INPUT FOR THIS TASK —
####

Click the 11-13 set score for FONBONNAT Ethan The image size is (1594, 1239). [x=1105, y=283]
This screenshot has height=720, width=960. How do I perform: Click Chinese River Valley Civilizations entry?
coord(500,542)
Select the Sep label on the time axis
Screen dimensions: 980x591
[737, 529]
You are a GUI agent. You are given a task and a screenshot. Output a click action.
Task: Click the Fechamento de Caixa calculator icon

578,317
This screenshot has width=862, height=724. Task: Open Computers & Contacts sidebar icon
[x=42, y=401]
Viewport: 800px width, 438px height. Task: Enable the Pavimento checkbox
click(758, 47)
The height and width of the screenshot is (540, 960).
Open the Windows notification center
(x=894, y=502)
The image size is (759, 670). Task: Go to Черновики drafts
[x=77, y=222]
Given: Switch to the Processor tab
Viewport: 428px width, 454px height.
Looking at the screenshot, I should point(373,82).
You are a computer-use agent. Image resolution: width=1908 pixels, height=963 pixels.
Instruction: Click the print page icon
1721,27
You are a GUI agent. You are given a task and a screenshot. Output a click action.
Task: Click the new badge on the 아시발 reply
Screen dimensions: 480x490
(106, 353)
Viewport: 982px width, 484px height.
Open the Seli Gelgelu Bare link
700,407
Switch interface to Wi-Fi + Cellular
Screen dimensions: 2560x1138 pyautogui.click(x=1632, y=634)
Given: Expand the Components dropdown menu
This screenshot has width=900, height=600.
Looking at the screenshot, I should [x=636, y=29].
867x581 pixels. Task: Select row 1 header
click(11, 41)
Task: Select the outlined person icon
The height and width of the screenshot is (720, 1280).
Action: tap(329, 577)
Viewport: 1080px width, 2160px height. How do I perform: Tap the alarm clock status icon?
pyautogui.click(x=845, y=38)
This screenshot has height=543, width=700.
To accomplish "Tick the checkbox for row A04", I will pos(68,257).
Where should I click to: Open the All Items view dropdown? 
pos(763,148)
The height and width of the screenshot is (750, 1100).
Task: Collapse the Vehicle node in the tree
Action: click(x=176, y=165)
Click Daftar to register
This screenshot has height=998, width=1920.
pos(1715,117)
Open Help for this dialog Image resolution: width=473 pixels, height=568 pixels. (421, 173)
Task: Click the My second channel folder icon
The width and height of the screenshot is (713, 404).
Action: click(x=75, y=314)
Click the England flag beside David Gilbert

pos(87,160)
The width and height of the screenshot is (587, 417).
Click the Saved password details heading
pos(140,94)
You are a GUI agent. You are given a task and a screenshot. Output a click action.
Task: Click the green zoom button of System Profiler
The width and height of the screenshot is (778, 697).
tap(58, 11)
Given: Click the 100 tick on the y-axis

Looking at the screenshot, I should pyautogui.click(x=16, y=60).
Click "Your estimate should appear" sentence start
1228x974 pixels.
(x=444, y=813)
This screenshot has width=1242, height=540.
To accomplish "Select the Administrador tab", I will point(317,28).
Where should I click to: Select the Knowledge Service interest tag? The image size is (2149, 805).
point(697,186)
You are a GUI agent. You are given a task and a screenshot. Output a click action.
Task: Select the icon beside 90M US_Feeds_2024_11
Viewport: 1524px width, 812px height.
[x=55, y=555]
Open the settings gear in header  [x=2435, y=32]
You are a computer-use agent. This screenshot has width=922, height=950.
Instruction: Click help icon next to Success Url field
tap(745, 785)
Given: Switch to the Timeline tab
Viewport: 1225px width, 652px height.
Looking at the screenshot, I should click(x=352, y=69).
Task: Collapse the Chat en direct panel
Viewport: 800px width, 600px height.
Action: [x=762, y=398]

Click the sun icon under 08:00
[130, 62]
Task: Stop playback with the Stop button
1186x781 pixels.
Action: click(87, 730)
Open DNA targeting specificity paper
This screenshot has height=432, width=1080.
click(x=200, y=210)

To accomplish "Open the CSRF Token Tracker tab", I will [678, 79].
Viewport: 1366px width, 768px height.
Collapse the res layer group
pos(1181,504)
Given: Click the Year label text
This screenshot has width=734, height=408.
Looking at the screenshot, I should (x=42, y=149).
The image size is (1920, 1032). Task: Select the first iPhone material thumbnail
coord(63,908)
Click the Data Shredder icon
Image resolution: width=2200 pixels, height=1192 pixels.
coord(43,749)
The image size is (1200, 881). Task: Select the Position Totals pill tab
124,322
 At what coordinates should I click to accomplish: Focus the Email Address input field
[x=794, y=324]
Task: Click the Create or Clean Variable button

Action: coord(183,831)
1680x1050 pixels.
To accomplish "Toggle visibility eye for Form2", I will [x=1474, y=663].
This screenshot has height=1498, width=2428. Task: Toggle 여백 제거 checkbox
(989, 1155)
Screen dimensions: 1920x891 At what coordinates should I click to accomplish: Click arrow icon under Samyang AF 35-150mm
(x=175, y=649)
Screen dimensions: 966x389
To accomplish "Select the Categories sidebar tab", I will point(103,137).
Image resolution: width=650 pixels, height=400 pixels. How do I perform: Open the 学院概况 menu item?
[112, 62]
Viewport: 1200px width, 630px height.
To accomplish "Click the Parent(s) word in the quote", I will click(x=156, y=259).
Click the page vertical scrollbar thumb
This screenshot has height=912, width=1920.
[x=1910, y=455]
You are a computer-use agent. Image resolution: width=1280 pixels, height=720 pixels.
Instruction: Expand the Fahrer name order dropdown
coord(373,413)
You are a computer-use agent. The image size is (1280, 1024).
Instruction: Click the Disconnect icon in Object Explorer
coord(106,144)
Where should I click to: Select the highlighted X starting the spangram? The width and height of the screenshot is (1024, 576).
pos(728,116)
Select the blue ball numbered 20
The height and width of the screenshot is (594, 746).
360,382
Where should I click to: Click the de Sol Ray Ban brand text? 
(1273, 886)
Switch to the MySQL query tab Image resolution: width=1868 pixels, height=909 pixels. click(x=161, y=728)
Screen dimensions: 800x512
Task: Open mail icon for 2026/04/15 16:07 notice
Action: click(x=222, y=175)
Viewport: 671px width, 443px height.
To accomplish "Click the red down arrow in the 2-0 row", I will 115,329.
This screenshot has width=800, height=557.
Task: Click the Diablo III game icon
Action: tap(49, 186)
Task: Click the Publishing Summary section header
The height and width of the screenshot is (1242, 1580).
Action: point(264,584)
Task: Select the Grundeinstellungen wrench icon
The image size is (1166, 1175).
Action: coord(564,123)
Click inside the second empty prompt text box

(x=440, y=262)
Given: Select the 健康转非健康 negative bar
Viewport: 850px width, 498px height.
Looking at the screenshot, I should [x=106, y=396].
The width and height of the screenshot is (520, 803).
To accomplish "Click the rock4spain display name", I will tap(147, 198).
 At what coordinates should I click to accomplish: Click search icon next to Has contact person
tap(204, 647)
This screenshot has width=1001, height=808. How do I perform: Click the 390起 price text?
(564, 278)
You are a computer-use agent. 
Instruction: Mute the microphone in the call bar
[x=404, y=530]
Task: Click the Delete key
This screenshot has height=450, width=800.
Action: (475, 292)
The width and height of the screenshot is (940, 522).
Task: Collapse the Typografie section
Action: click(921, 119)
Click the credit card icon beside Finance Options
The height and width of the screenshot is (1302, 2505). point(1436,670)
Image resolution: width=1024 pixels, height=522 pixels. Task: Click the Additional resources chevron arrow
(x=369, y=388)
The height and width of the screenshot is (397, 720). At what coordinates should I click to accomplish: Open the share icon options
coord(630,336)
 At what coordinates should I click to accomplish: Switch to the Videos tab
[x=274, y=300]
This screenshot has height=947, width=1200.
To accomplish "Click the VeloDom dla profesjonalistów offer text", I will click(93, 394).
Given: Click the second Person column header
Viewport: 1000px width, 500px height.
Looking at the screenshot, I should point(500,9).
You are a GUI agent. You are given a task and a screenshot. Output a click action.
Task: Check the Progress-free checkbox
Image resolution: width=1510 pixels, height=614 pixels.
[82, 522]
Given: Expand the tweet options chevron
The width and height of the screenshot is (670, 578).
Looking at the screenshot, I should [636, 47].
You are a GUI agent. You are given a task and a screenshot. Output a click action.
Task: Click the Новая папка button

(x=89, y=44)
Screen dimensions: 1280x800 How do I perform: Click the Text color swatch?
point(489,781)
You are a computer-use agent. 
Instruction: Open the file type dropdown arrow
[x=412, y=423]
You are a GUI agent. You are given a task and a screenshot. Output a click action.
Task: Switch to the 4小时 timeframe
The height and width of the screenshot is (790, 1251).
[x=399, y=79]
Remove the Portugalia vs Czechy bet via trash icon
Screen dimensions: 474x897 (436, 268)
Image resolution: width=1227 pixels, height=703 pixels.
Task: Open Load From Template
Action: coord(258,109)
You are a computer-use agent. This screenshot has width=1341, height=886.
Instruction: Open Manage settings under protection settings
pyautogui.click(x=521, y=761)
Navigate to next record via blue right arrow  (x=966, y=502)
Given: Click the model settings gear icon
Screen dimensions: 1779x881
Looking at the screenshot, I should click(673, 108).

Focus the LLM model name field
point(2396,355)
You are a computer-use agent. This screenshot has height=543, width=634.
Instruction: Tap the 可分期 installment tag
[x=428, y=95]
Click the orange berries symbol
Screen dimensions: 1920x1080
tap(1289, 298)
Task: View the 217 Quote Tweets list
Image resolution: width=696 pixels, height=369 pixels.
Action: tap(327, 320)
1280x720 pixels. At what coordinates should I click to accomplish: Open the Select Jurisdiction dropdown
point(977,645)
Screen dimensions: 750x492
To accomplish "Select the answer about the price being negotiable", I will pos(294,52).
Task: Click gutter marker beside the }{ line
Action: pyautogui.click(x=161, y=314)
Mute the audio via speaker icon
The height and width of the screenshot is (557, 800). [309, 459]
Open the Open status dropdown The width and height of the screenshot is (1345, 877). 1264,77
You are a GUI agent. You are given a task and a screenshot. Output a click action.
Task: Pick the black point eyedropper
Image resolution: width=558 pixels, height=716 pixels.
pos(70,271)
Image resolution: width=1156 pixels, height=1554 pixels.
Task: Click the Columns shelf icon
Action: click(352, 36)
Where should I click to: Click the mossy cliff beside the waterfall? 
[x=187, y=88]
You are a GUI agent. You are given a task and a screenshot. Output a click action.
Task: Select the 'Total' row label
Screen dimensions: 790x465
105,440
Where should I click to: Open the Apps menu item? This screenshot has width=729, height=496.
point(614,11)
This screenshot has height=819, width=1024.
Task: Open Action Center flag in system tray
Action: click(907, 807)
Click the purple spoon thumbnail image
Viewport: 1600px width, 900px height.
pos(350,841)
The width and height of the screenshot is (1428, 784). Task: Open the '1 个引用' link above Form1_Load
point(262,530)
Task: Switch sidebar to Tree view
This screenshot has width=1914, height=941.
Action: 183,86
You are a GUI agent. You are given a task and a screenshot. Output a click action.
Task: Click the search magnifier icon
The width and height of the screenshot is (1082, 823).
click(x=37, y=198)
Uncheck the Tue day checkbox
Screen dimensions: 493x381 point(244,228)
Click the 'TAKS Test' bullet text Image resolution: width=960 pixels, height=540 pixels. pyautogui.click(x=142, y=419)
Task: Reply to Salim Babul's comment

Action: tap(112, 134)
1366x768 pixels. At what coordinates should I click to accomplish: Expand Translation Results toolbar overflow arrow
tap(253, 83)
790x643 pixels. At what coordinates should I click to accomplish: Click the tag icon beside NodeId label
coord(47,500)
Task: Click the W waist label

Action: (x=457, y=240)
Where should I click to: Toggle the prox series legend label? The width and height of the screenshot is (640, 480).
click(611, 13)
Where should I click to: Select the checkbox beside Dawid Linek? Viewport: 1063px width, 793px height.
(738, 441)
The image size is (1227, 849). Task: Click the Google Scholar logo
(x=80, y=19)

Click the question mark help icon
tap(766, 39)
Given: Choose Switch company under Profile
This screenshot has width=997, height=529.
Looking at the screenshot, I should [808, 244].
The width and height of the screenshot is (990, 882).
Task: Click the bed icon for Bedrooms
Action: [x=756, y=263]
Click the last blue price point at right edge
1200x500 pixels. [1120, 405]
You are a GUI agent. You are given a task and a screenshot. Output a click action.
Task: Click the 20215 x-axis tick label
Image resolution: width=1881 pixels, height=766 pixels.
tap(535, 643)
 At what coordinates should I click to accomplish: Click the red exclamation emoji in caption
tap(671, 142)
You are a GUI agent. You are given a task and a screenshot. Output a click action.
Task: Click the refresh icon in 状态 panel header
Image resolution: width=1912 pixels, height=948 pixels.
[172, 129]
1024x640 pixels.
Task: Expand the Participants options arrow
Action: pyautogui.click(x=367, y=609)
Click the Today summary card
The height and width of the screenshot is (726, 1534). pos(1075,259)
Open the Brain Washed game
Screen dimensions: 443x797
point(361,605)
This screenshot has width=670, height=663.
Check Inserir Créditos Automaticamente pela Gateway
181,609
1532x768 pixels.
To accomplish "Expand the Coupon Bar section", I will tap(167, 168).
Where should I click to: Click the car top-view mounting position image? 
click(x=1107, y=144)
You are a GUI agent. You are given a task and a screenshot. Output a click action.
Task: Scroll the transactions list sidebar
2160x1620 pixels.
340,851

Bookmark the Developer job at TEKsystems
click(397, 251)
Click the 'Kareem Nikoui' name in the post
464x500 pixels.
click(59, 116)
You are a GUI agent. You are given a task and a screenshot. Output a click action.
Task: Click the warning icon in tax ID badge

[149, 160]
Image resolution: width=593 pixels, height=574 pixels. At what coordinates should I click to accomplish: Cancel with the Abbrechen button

####

TASK TO CARRY OUT — Retype word for word everything in the listing above from the line that holds "Task: Click the Новая папка button" down to the line that holds "Screen dimensions: 750x492". Keep both end lines and leave out the rest.

EXERCISE RESULT —
Task: Click the Новая папка button

(x=89, y=44)
Screen dimensions: 1280x800 How do I perform: Click the Text color swatch?
point(489,781)
You are a computer-use agent. 
Instruction: Open the file type dropdown arrow
[x=412, y=423]
You are a GUI agent. You are given a task and a screenshot. Output a click action.
Task: Switch to the 4小时 timeframe
The height and width of the screenshot is (790, 1251).
[x=399, y=79]
Remove the Portugalia vs Czechy bet via trash icon
Screen dimensions: 474x897 (436, 268)
Image resolution: width=1227 pixels, height=703 pixels.
Task: Open Load From Template
Action: coord(258,109)
You are a computer-use agent. This screenshot has width=1341, height=886.
Instruction: Open Manage settings under protection settings
pyautogui.click(x=521, y=761)
Navigate to next record via blue right arrow  (x=966, y=502)
Given: Click the model settings gear icon
Screen dimensions: 1779x881
Looking at the screenshot, I should click(673, 108).

Focus the LLM model name field
point(2396,355)
You are a computer-use agent. This screenshot has height=543, width=634.
Instruction: Tap the 可分期 installment tag
[x=428, y=95]
Click the orange berries symbol
Screen dimensions: 1920x1080
tap(1289, 298)
Task: View the 217 Quote Tweets list
Image resolution: width=696 pixels, height=369 pixels.
Action: tap(327, 320)
1280x720 pixels. At what coordinates should I click to accomplish: Open the Select Jurisdiction dropdown
point(977,645)
Screen dimensions: 750x492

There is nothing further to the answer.